▶ Prompt:
Below are the records. Reproduce exactly the lines from the one containing "At what coordinates" through the final line, and omit any pictures.

▶ Task inputs:

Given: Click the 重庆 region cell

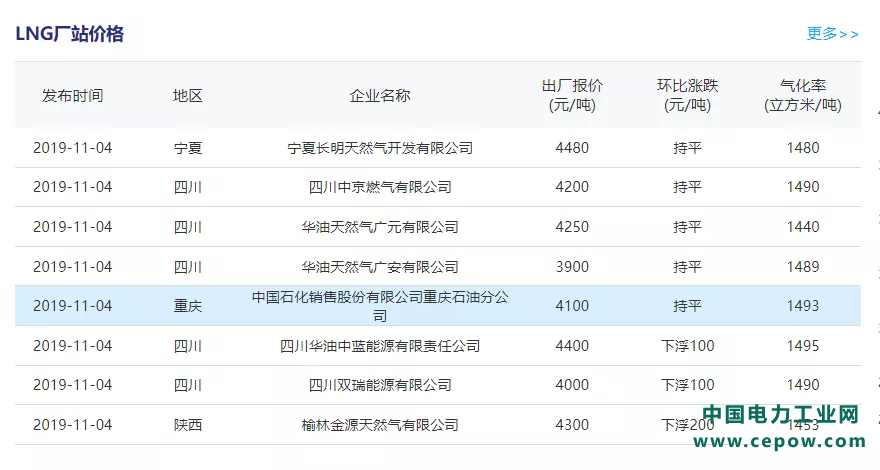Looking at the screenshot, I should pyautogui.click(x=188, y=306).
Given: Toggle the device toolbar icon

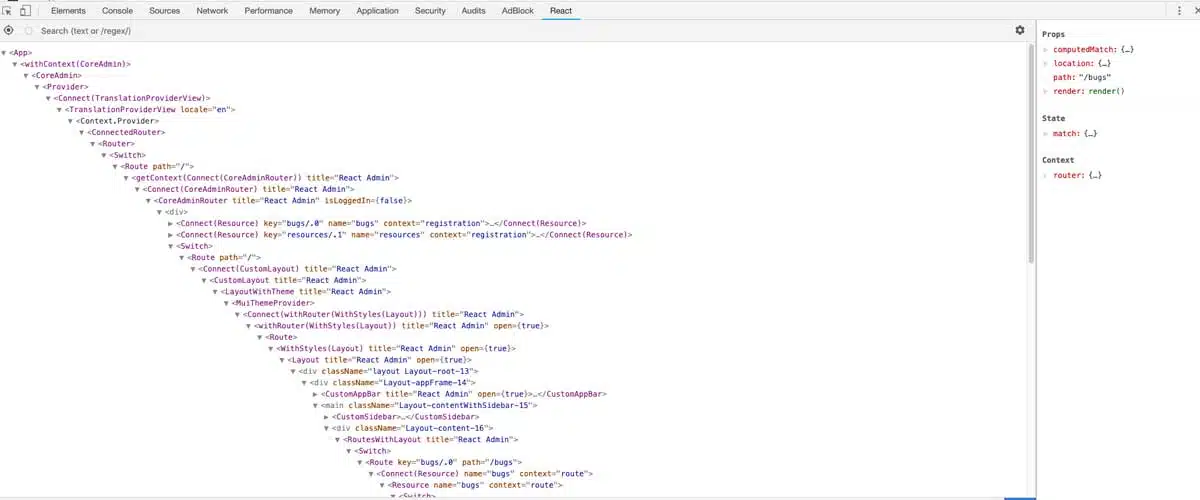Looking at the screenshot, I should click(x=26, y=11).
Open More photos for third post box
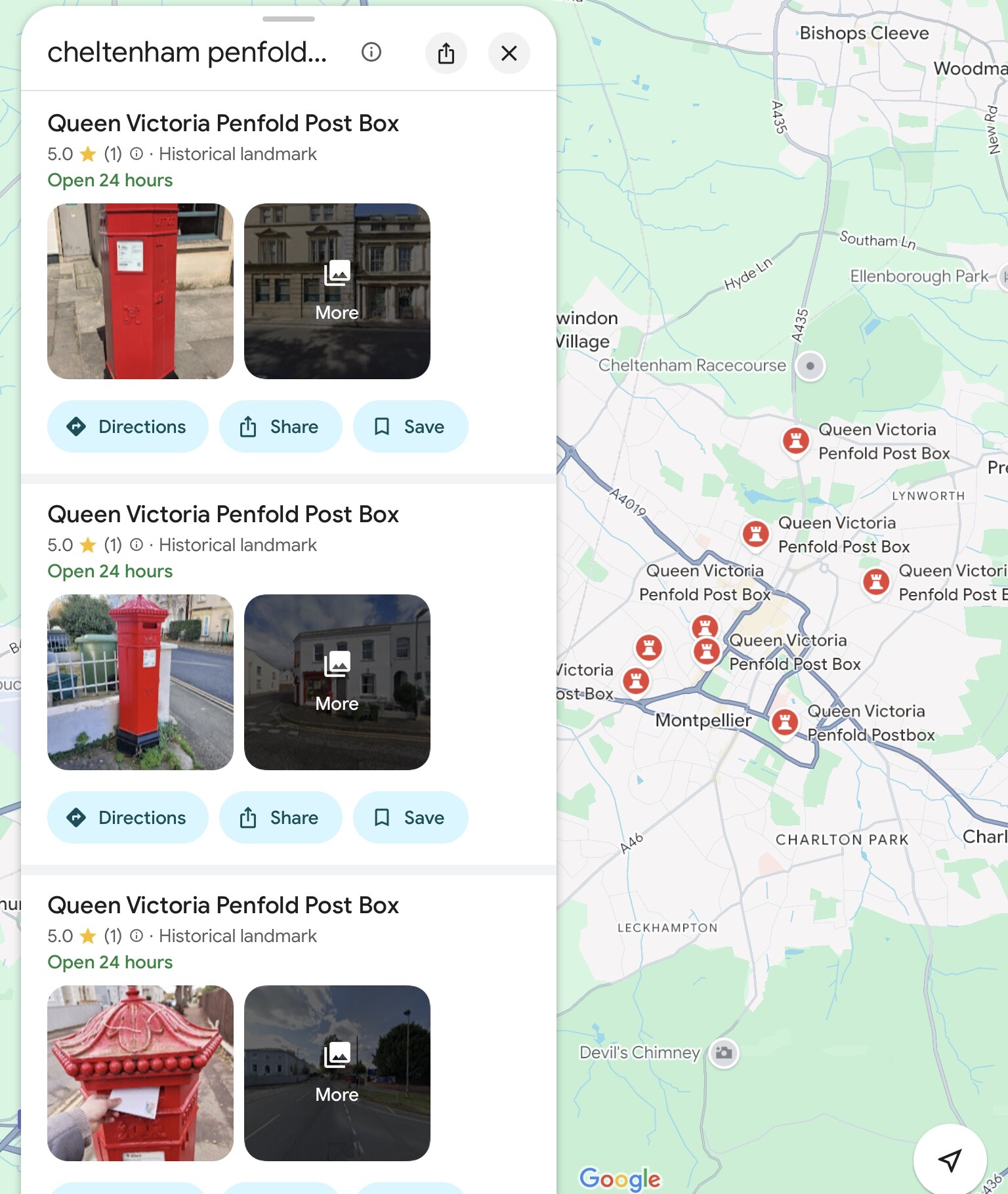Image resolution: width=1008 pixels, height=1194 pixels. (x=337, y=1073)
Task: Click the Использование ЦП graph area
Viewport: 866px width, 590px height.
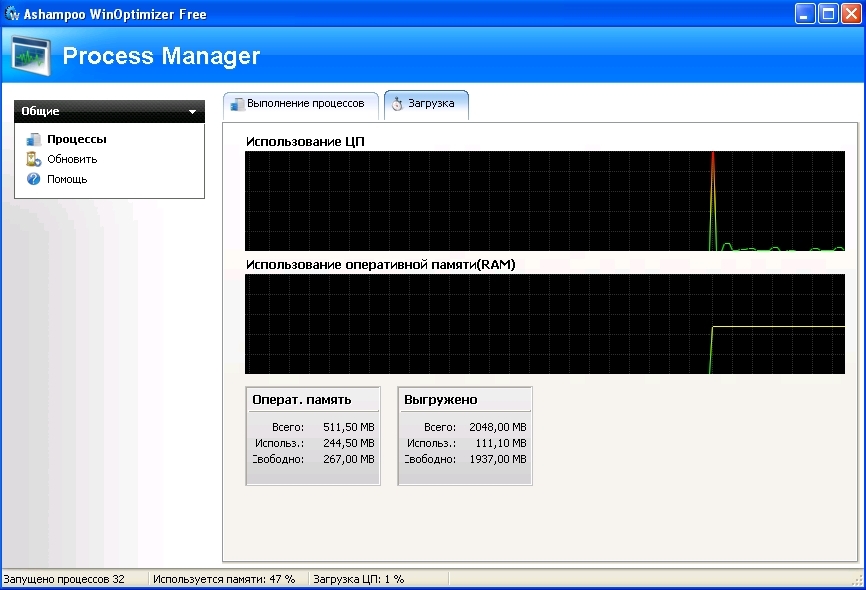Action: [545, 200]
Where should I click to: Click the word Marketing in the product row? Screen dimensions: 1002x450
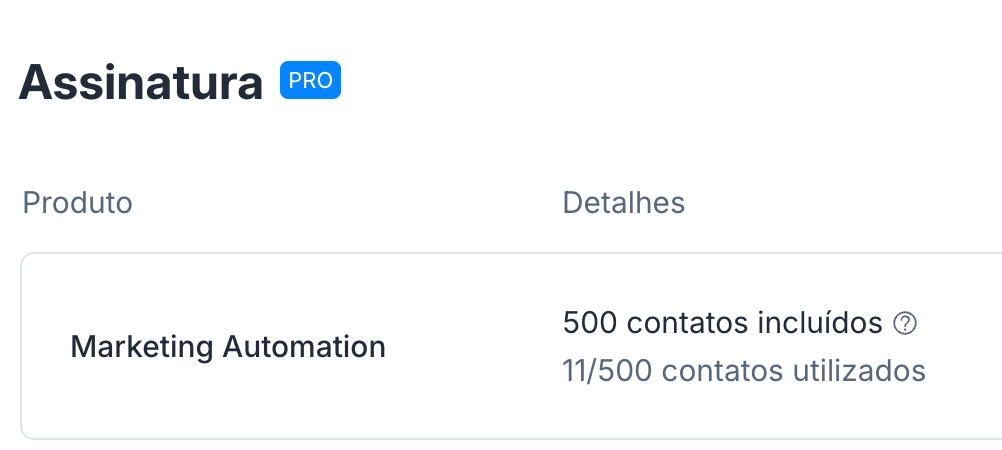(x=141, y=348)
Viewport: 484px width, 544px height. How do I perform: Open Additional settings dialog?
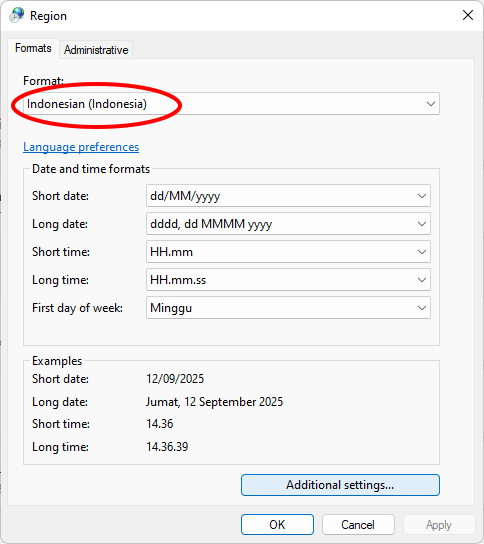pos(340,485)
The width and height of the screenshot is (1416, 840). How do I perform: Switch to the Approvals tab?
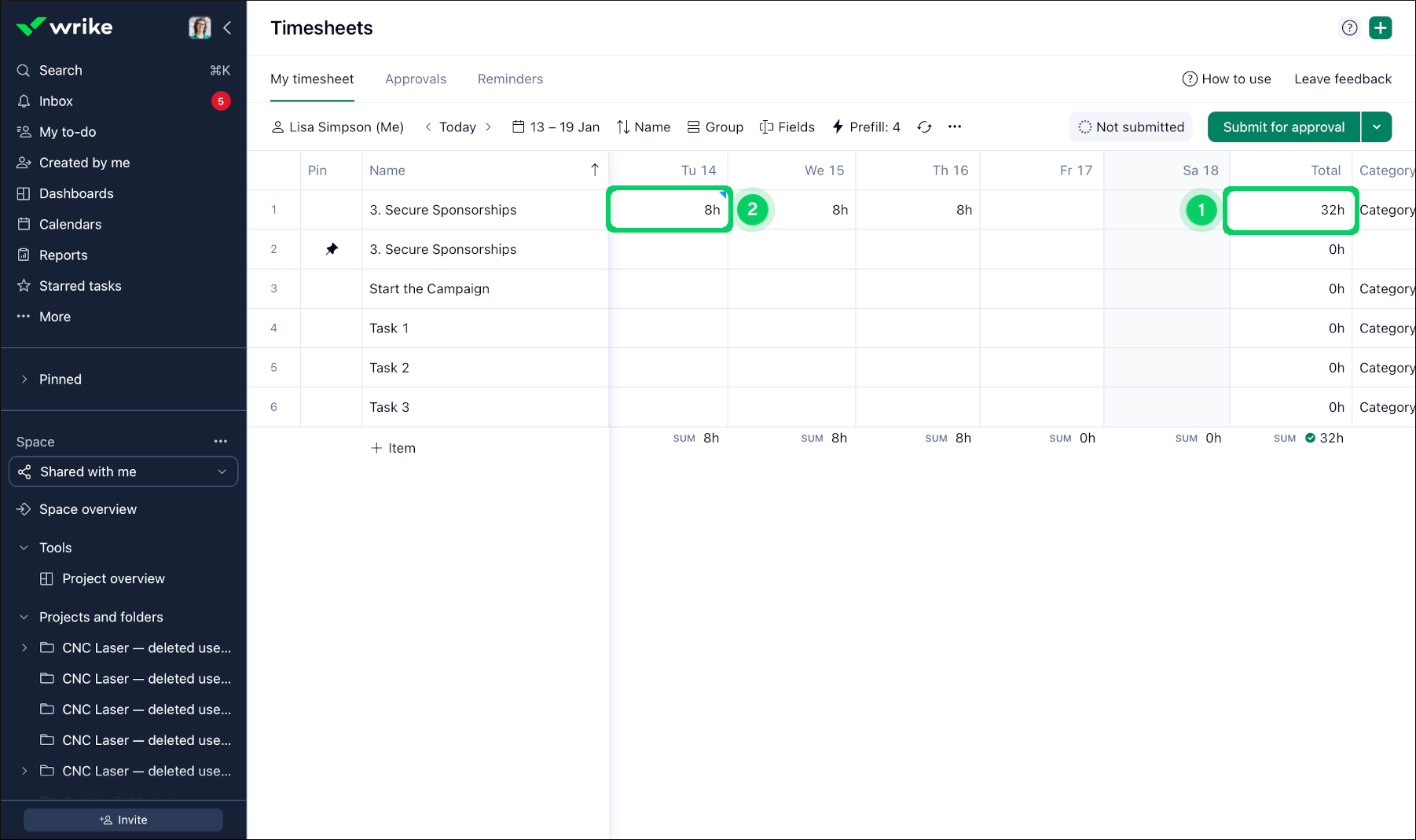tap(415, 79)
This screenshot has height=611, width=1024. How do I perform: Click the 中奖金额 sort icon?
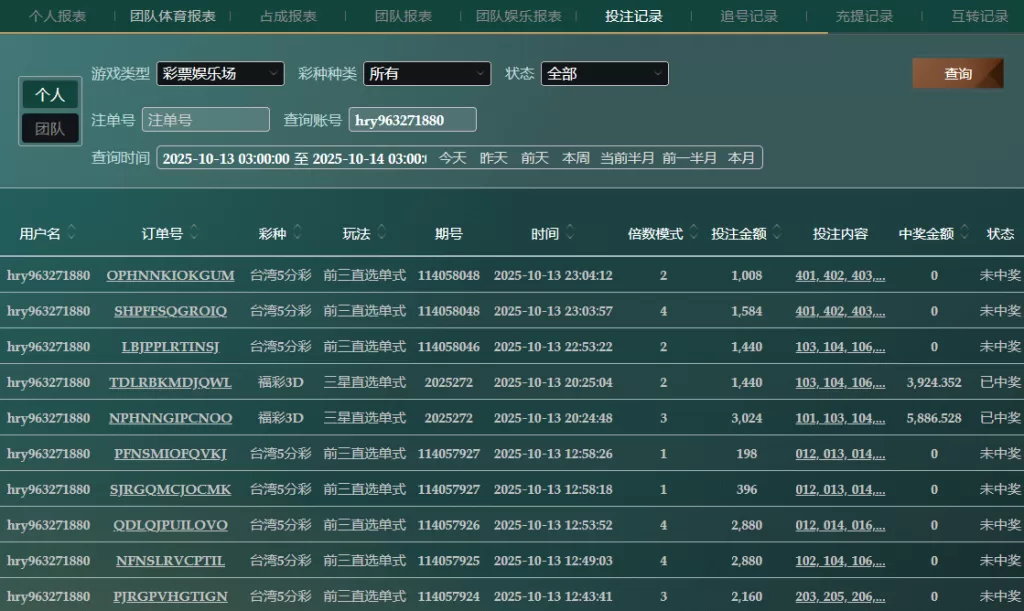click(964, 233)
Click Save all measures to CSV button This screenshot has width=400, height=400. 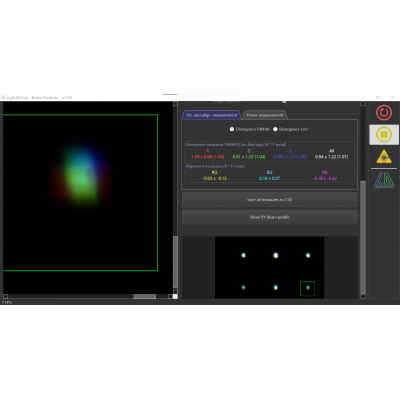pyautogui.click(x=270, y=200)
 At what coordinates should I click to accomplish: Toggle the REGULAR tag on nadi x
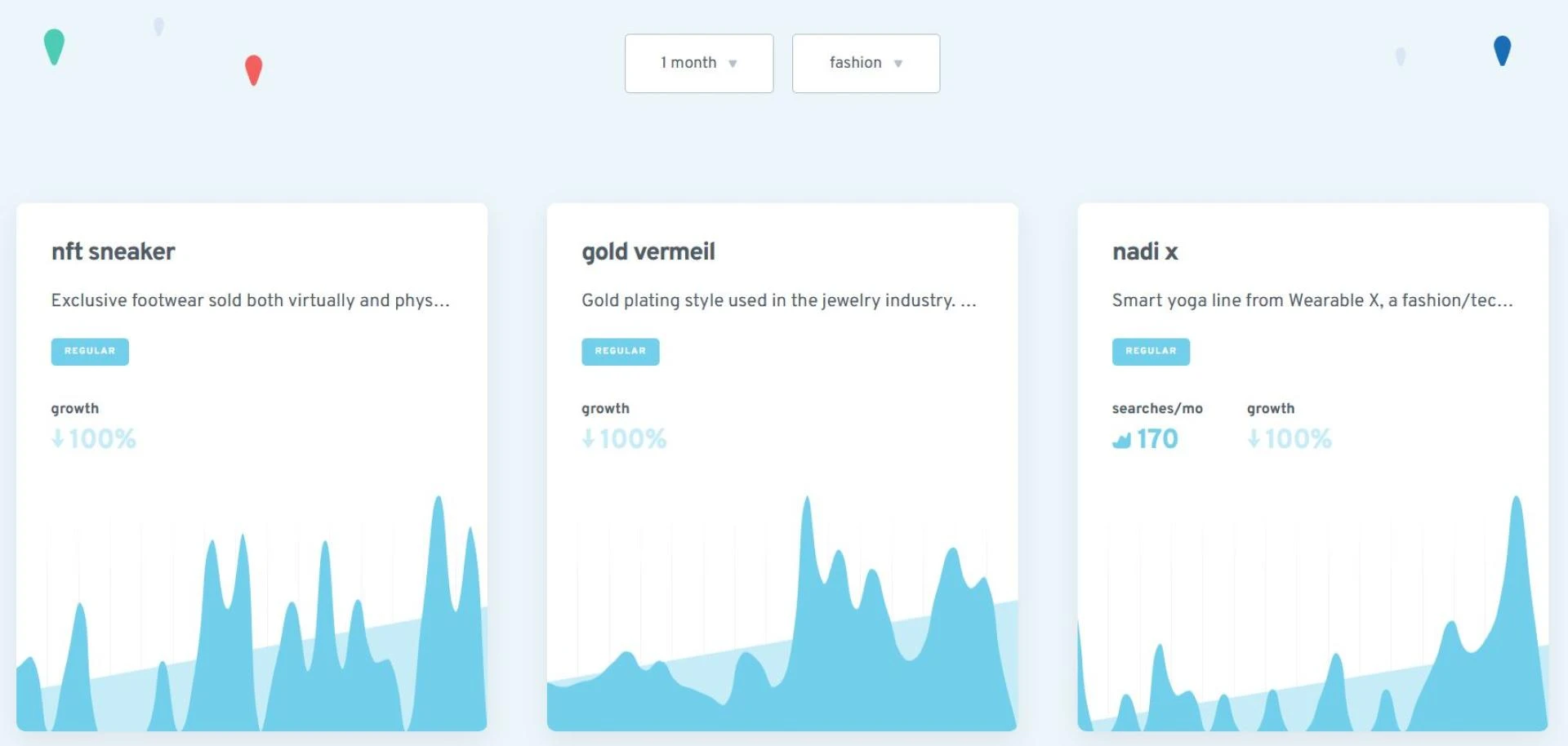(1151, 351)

▶ Answer box:
 At what coordinates should I click to accomplish: Toggle the REGULAR tag on nadi x
(1151, 351)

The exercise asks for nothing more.